ROME , ITALY - JANUARY 04 : US actor Jamie Foxx and Director Quentin Tarantino pose during the photocall of the film 'Django Unchained' in Rome on January 4, 2013. Photo by Guido Marzilla/Gamma. (Photo by Guido MARZILLA/Gamma-Rapho via Getty Images)
Jamie Foxx and Director Quentin Tarantino pose during the photocall of the film 'Django Unchained' in Rome. (Photo by Guido MARZILLA/Gamma-Rapho via Getty Images)

Django Unchained is arguably Tarantino’s best film (shut up, it’s true), and the idea of a big screen adaptation of the comic-book spin-off that pits Django against swashbuckling cinematic icon Zorro is a jaw-dropping prospect.

Tarantino’s provided an outline and, as with Star Trek he’s hired someone else to write the script (Jerrod Carmichael of The Carmichael Show), so there’s a possibility he’ll decide to direct it himself. Of everything on this list, this is probably the most unlikely. But we’d really love to see it.

Untitled western

Leonardo DiCaprio in Once Upon A Time In Hollywood (credit Sony)
Leonardo DiCaprio in Once Upon A Time In Hollywood (credit)

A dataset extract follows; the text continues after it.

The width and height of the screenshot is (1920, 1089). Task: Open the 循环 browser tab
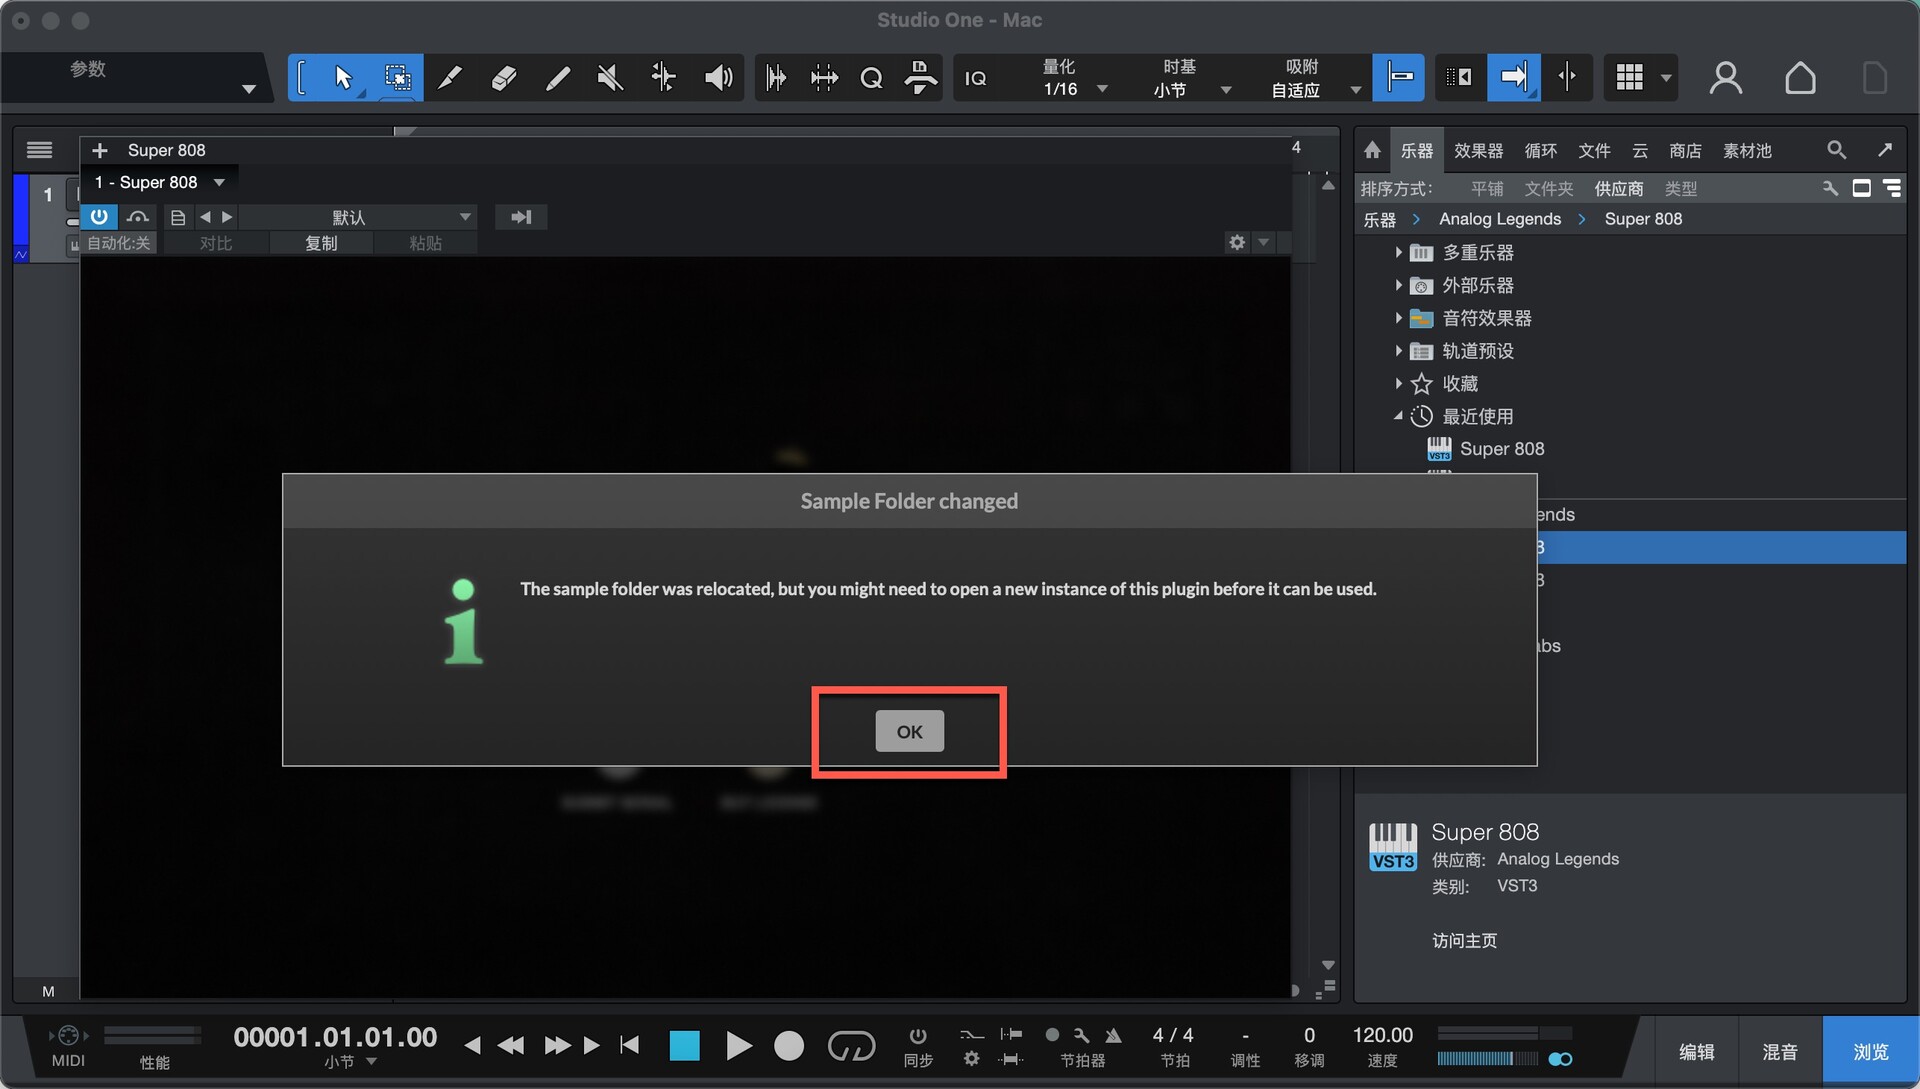1540,150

Of course, if Django vs Zorro doesn’t happen, there will be unfinished business on Tarantino’s cinematic CV. He’s talked about wanting to do a western trilogy and, while Once Upon a Time In Hollywood contains western elements (with Leonardo DiCaprio’s Rick Dalton the star of a western television series), it probably doesn’t count.

For all the talk of Star Trek and Kill Bill, we can’t help but think Tarantino’s final film could surprise everyone. And that would probably be the most fitting way to end his film career of all the possible options.

Once Upon A Time In Hollywood is in UK cinemas on 15 August.